» 2006 » 7月

2006/7/31 月曜日

タネ明かし

Filed under: 未分類 — アートメモリー @ 4:42:33

例年より10日前後の遅れで、関東地方にも梅雨明け宣言が出されたようです。
現在の暦では まだまだ名ばかりとはいえ、8月8日は立秋なので、あと一週間もすると慣習に則って“暑中見舞い”から“残暑見舞い”と なります。
ピンと きませんね。
実際には、これからが夏本番ですから。

夏を代表する果物(分類上は野菜???)といえば【西瓜:スイカ】ですが、近頃では“種なしスイカ”が出回っています。
「種を吐き出しながらじゃないと、スイカを食べた気がしない」派。
「種を取って食べるのは面倒くさい」派。
好みは分かれるところでしょうが、この“種なしスイカ”の正体は毒にあります。
“種なしスイカ”が毒なわけではなく、猛毒のコルヒチンを使って作られるという意味です。

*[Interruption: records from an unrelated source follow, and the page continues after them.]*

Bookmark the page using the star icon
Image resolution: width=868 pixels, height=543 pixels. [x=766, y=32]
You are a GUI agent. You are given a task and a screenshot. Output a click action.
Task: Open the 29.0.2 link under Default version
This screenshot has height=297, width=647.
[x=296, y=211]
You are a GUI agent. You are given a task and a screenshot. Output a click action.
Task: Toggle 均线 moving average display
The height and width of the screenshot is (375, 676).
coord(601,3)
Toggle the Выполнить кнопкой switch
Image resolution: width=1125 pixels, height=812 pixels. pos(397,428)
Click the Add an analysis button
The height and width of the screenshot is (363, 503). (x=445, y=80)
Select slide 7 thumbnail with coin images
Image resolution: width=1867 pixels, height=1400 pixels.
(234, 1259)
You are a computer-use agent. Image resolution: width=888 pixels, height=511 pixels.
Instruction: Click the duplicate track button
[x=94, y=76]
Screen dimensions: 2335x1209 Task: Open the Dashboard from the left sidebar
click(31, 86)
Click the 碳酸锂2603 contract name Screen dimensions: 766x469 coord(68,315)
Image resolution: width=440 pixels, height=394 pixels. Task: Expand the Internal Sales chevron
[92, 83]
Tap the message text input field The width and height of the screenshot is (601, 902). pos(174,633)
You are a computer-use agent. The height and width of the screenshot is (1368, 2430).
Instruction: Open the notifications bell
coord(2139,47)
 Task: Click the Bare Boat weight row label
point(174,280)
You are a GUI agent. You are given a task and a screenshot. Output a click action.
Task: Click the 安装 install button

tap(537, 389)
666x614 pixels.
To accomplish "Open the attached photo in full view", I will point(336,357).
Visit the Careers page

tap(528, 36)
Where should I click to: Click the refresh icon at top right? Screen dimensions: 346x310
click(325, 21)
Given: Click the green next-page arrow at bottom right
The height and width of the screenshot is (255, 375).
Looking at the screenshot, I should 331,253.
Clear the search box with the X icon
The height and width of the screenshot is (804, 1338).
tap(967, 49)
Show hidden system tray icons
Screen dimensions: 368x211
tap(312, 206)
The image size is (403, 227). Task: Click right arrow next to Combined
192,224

イヌサフランという植物の球根から抽出されるコルヒチンは、半数致死量 3.5ミリグラム、一回極量 1~2ミリグラムの猛毒で、植物細胞の染色体を倍化する作用があります。
通常の“種ありスイカ”は 2倍体の染色体です。
この“種ありスイカ”の芽をコルヒチンで処理することによって、4倍体のスイカを育て、そこに“種ありスイカ”の花粉を交配すると 3倍体の染色体を持つスイカが生まれます。
それが“種なしスイカ”というわけです。

半数致死量:ある集団の致死率が50%に至る量。
極量:中毒を起こす限界量。

2006/7/18 火曜日

ソレが問題だ

Filed under: 未分類 — アートメモリー @ 4:41:19

店先に並んだスイカを目にし、夏を感じる今日この頃です。
スイカといえば、夏を代表する果物と考えられていますが、官公庁の分類では野菜なのです。
1950年(昭和25年)に始まった商品分類では、果物と野菜の相違は『どのように なる』かが決め手とされます。
種を蒔いた後に一年で花をつけて枯れてしまう“一年生草本類”が野菜、木 ・ 蔓の状態で何年も成長を続ける“多年生木本類”が果物と分類されます。
それによると、スイカもイチゴも野菜ということになるのです。

わたしたちの感覚では、食事の“おかず”になるものを野菜、デザートになるものは果物と捉えているのではないでしょうか。

路上で転んで怪我をしても、舗装が悪かったせいだといって訴えを起こすほど裁判沙汰が日常化されているアメリカですが、トマトの分類で裁判になったという記録も残っています。
百年以上前の1893年、合衆国連邦最高裁判所で
「トマトは畑で育ち、デザートにはならない」
との理由から、野菜であると判決が下されたのです。

トマトを巡り合衆国連邦最高裁判所の判決まで仰いだと耳にしては、驚くやら呆れるやら…といったところですが、どうやら この論争の焦点は野菜にかけられる関税が発端だったということです。